Bibliographic record
Abstract
The step of obtaining a sample(s) (i.e., sampling) in mixed methods-based research studies likely represents the least developed step in the research process, with only 21 Scopus-indexed works published on the topic to date. Consequently, the time is rife for mixed methods-based researchers to develop sampling designs that are more TREEful—that is, transparent, rigorous, equitable, and ethical—especially when sampling among/between phases/components. Because, more than the other 13 mixed methods-based research philosophies, critical dialectical pluralism especially is concerned with the welfare of research participants, and because the sampling step is subject to misuse and abuse of participants, the use of a critical dialectical pluralist lens to ensure that mixed methods-based sampling designs are as TREEful as possible has logical appeal. Therefore, in this editorial, we have provided a meta-framework,1 via a critical dialectical pluralism lens, for selecting samples for each of the following four types of relationships among/between phases/components identified by Onwuegbuzie and Collins (2007), namely, identical samples, parallel samples, nested samples, and multilevel samples.

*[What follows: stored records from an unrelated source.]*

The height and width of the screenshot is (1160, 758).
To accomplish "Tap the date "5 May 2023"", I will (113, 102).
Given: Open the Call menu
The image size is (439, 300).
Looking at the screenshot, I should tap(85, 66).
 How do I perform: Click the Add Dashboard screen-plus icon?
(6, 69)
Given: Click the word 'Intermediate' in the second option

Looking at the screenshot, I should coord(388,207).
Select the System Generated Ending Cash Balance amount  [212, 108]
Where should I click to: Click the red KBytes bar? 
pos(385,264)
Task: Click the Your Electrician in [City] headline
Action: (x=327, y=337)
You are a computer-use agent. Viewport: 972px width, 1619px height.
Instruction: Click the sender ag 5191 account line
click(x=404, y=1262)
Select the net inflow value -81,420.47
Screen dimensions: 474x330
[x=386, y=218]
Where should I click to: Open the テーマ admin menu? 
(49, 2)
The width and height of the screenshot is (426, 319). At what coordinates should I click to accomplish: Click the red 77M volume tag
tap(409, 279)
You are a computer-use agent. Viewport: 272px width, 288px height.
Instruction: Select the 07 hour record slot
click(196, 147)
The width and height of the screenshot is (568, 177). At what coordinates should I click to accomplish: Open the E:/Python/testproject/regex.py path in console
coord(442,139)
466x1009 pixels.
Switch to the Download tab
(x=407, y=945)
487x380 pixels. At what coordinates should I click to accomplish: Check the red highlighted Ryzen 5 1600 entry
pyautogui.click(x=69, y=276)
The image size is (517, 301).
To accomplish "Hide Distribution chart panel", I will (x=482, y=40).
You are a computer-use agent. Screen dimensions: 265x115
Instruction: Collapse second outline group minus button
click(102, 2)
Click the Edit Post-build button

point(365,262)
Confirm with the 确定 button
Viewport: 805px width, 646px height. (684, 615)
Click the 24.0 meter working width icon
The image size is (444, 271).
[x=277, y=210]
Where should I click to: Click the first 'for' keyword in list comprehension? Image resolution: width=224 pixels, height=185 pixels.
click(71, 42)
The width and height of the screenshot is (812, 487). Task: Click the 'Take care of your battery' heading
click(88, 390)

This lens has led to the identification of several options for minimizing, or at least reducing, what we refer to as identical sampling bias, parallel sampling bias, nested sampling bias, and multilevel sampling bias such that samples are optimally matched within a single mixed methods-based research study. In the context of mixed methods-based research, matching refers to the process of forming groups to make them as similar as possible with respect to extraneous or confounding factors (e.g., demographic variables [e.g., gender, age]; personality variables [e.g., resilience]; affective variables [e.g., motivation]). In particular, we outline the use of several matching techniques—specifically, exact matching, greedy matching, optimal matching, propensity score matching, subclassification, and magnitude coding—for addressing these different forms of bias. We encourage mixed methods-based researchers to explore using one or more of these matching techniques, whenever appropriate, regardless of their philosophical stance, in order to avoid researcher participants from being misrepresented.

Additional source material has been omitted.